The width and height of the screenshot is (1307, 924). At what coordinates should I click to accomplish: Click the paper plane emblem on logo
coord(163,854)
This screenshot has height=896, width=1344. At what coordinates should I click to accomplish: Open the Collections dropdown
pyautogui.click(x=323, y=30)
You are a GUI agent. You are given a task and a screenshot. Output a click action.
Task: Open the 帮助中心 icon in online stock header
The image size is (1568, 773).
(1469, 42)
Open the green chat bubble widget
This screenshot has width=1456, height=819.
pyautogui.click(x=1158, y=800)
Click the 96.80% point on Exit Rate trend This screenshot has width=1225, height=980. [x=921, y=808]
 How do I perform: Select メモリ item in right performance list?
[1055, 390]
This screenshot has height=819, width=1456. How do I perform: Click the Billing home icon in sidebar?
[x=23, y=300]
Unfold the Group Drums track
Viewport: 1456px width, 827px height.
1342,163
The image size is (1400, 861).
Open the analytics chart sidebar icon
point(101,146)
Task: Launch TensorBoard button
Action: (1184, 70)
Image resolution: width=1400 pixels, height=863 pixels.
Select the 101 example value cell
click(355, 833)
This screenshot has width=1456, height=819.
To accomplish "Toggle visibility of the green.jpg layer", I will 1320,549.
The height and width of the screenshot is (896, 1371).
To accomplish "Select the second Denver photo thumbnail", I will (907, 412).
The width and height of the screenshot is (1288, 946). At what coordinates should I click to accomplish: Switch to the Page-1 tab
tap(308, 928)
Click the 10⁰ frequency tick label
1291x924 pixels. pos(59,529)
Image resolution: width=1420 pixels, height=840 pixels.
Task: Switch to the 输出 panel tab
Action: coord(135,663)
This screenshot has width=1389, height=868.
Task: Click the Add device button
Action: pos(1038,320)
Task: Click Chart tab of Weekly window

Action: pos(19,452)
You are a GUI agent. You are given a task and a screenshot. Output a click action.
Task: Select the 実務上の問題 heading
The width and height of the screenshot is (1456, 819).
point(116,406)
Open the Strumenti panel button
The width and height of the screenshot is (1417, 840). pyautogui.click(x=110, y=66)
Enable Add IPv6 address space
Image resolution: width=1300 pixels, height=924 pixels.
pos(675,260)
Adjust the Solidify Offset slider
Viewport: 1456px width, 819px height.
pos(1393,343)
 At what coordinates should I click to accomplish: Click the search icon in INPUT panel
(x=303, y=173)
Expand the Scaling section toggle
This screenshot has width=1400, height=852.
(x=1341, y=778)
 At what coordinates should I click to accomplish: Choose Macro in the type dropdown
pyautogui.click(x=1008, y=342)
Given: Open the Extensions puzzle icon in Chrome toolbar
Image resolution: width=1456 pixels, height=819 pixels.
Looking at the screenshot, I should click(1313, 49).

■ **Directions**
Copy every line from the entries that contains the word "will".

■ **Written response**
To accomplish "Toggle visibility of the green.jpg layer", I will 1320,549.
To accomplish "Select the second Denver photo thumbnail", I will (907, 412).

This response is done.